I think they all need more criticism from the left. It will help keep them honest and will serve as a pre-test for the general election - pretty-much the exact intent of the primary.

So if you can't abide by Sam's grudging preference for Edwards over two of the most cynical and self-serving politicians to come along since the "Big Dog" crapped all over our collective carpet, then you are probably part of the problem.

So sez me.

At July 31, 2007 1:15 PM, Mairead said...

Sam wrote: Alone among the major candidates, Edwards seems to understand the line between faith and reality.

What makes someone a "major candidate" per the corporatocracy, which is evidently the definition Sam is using here? ("Evidently" because otherwise he'd be talking about Kucinich, who is a major candidate by any rational definition)

Answer: lots of money, implicit support of the essential status quo (whether queers can marry is not part of that; whether the money and power remain concentrated, is), and enough charisma to baffle the people with BS.

Yet Sam rightly speaks out against the continuing degradation of our social fabric, which is due in no small part to the acceptance of political lesser-evilism, which support for Edwards exemplifies.

What's wrong with this picture?

At July 31, 2007 7:10 PM, xilii said...

As long as we're getting off-topic, I can't speak for our editor, but I would call John Edwards a major candidate for the following reasons:
1. He consistently polls in the top three of the Democratic hopefuls and leads in some states.
2. He has experience serving in the Senate.
3. He was the Democrats' nominee for vice president in 2004.
I don't agree with every bit of Edwards' campaign message or expect him to be our savior, but I still think he's a front-runner and therefore a "major" candidate.

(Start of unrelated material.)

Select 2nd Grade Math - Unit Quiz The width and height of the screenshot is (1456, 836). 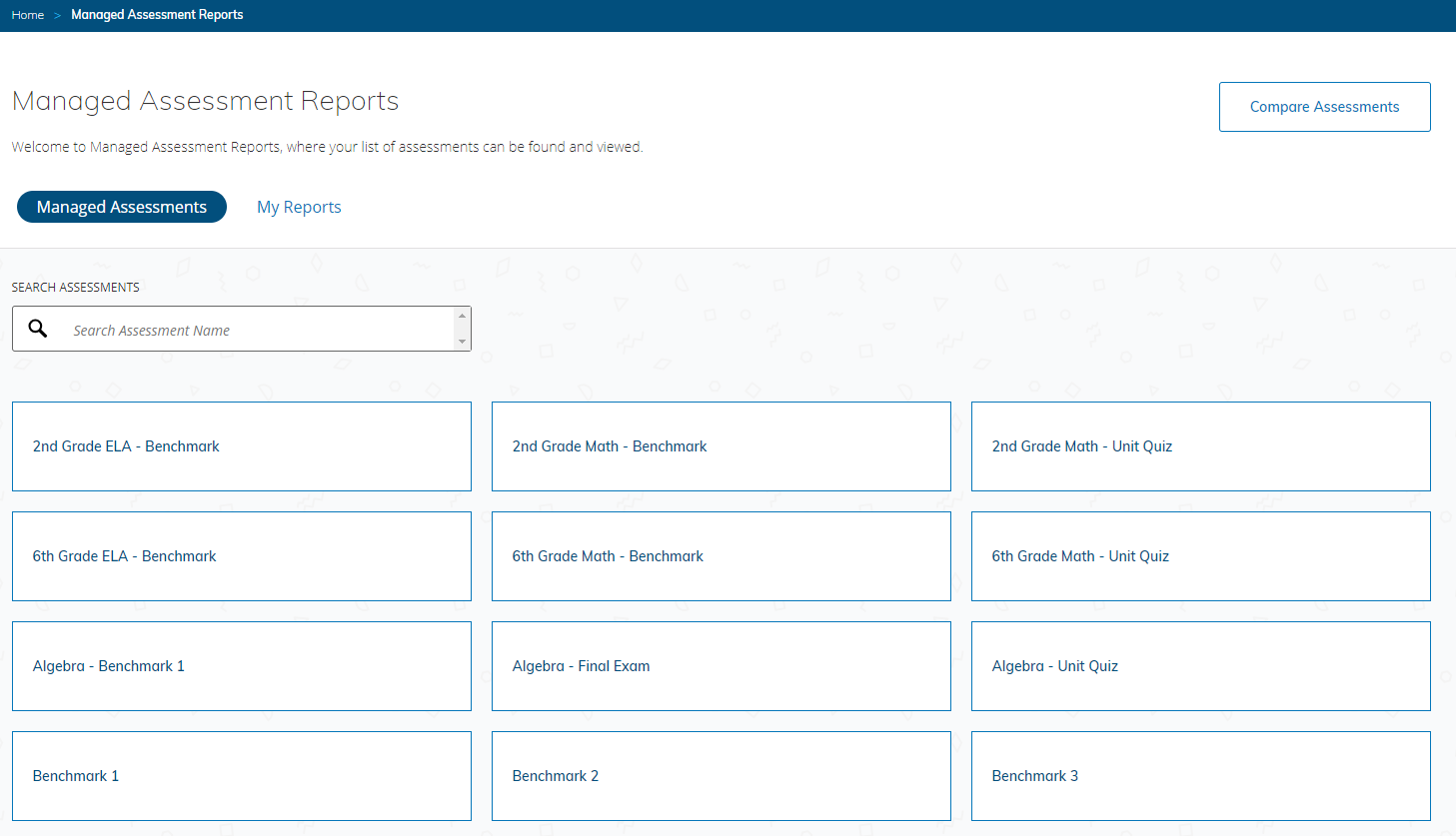[x=1200, y=446]
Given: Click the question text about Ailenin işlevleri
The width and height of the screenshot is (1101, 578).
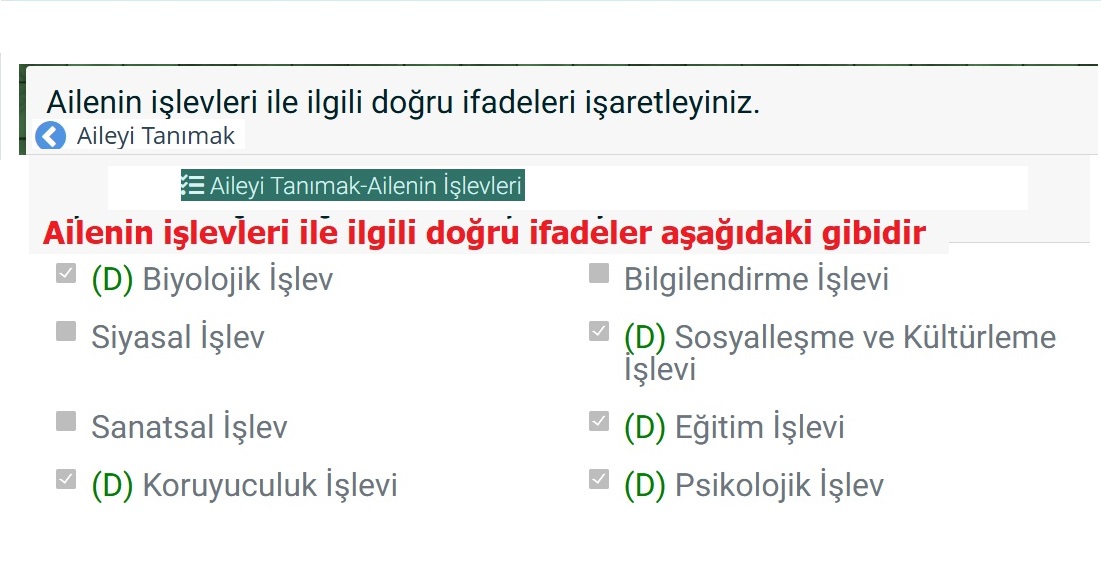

At August 01, 2007 4:48 AM, Mairead said...

He polls in the top three because he gets lots of favorable press. And he gets lots of favorable press because he has shown himself to be, like Obama and Hilary, a "safe" candidate who will never threaten those in power.

His entire experience in elective office is his one term in the Senate. During which he was a "moderate", which is the current euphemism for a rightwinger. His most important accomplishment was to be, if you believe him, deceived by an addled ex-drug abuser, and serial failure whom any competent lawyer -and by all accounts Edwards is a very competent lawyer- should have spotted as a psychopath. Millions of ordinary non-privileged people around the world were not deceived by the WMD lies, but Edwards was deceived. He says. If he's telling the truth, he was amazingly stupid for a person of his professional background. If not, he's shown himself willing to kill other people for money, as long as it's by proxy.

He was chosen to be the VP candidate by someone who went on to show himself to be a consummate incompetent (or betrayer, take your choice), who was responsible for the (first ever, I believe) suppression of free speech at the Dem convention, who then campaigned with all the energy of a dishrag, and who finished up by pre-emptively surrendering before the votes were even counted.

It seems fairly clear that Edwards is a "major candidate" only among those who are guided by the corporatocracy. It's inexplicable to find Sam among that number.